» Task description: Switch every "word" in the records to "term" and change nothing else. Leave the pictures out of your answer.

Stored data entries
----

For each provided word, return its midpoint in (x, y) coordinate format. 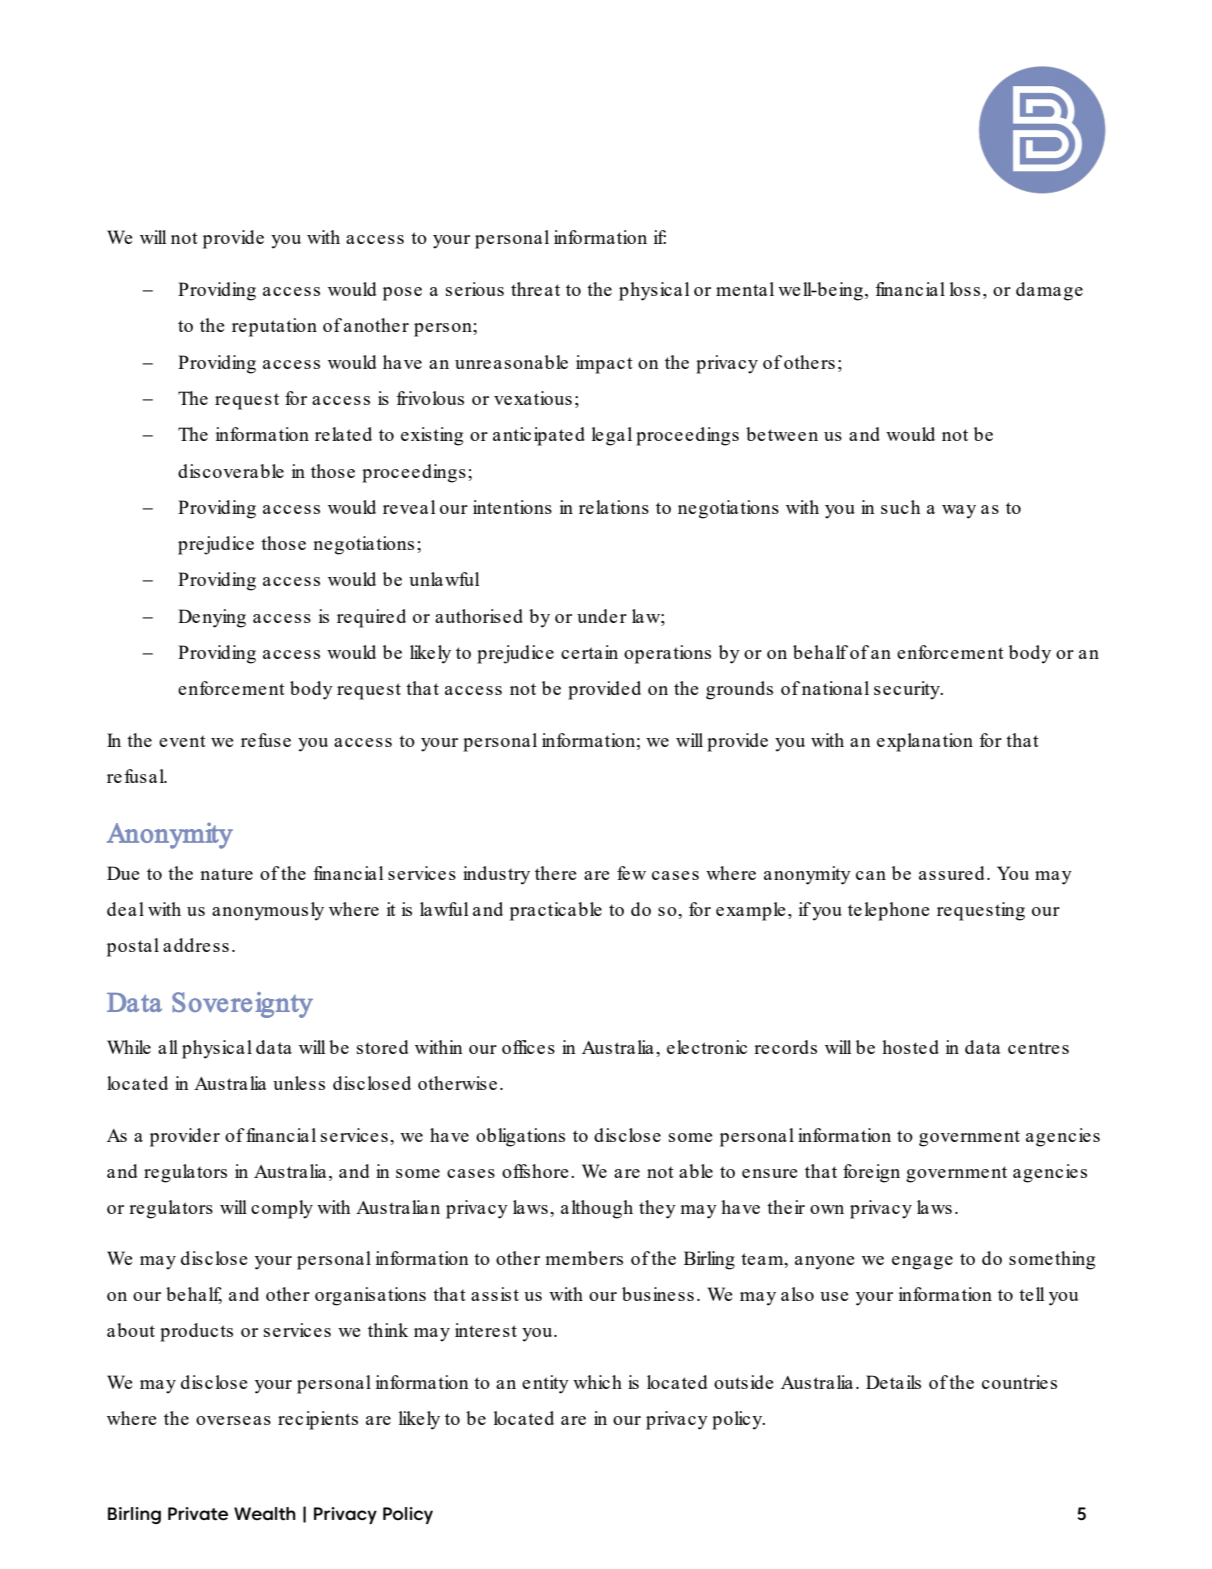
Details (893, 1382)
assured (952, 873)
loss (965, 289)
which (597, 1382)
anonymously (268, 911)
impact (604, 364)
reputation (274, 327)
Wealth (265, 1514)
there (556, 873)
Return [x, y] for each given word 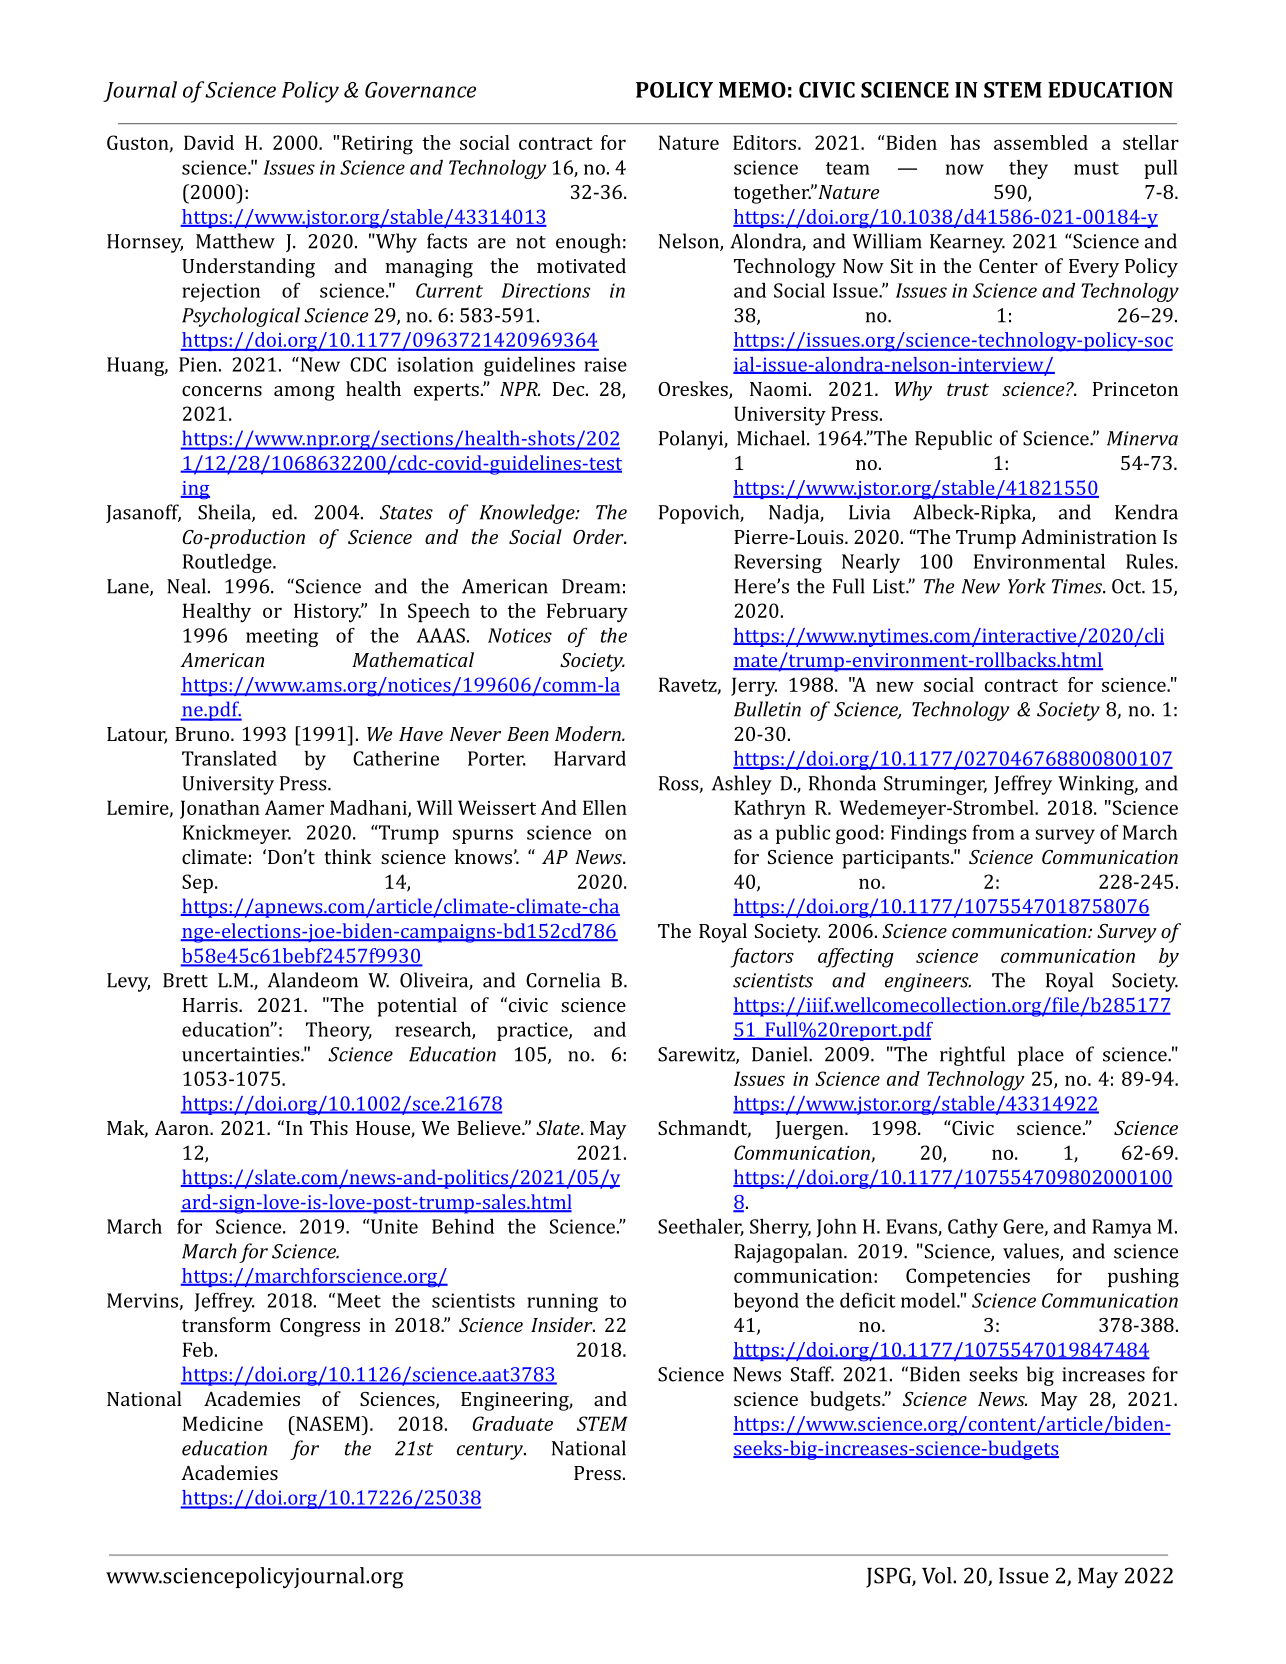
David [209, 142]
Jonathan [220, 809]
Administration [1089, 536]
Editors [766, 142]
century [491, 1451]
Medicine [223, 1423]
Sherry [780, 1228]
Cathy [973, 1228]
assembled [1041, 142]
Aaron [183, 1128]
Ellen [605, 807]
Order [599, 536]
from [993, 832]
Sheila [225, 513]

----

» Problem solution:
For each provided term, return its midpoint in (x, y) coordinate format. 
Details (893, 1382)
assured (952, 873)
loss (965, 289)
which (597, 1382)
anonymously (268, 911)
impact (604, 364)
reputation (274, 327)
Wealth (265, 1514)
there (556, 873)
Return [x, y] for each given term 
David [209, 142]
Jonathan [220, 809]
Administration [1089, 536]
Editors [766, 142]
century [491, 1451]
Medicine [223, 1423]
Sherry [780, 1228]
Cathy [973, 1228]
assembled [1041, 142]
Aaron [183, 1128]
Ellen [605, 807]
Order [599, 536]
from [993, 832]
Sheila [225, 513]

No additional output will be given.